AIM: Rewrite the data from the line holding "You are a computer-use agent. The image size is (1280, 800)." through the line holding "Instruction: Open the Chrome profile avatar", inclusive, changing "avatar" to "icon" and keeping everything else the same. Return only those lines.

TASK DATA:

• • •

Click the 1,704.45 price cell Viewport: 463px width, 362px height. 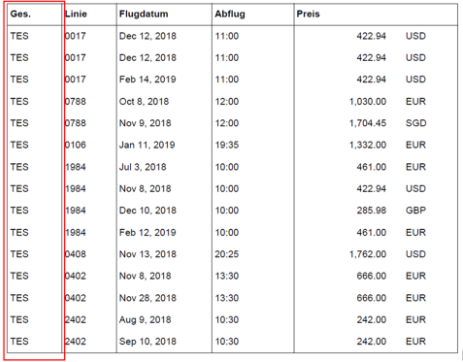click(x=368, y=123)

• • •

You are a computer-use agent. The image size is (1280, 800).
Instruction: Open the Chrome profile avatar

• • •

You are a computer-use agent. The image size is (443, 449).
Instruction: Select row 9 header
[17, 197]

• • •

CORRECT ANSWER:
You are a computer-use agent. The image size is (1280, 800).
Instruction: Open the Chrome profile icon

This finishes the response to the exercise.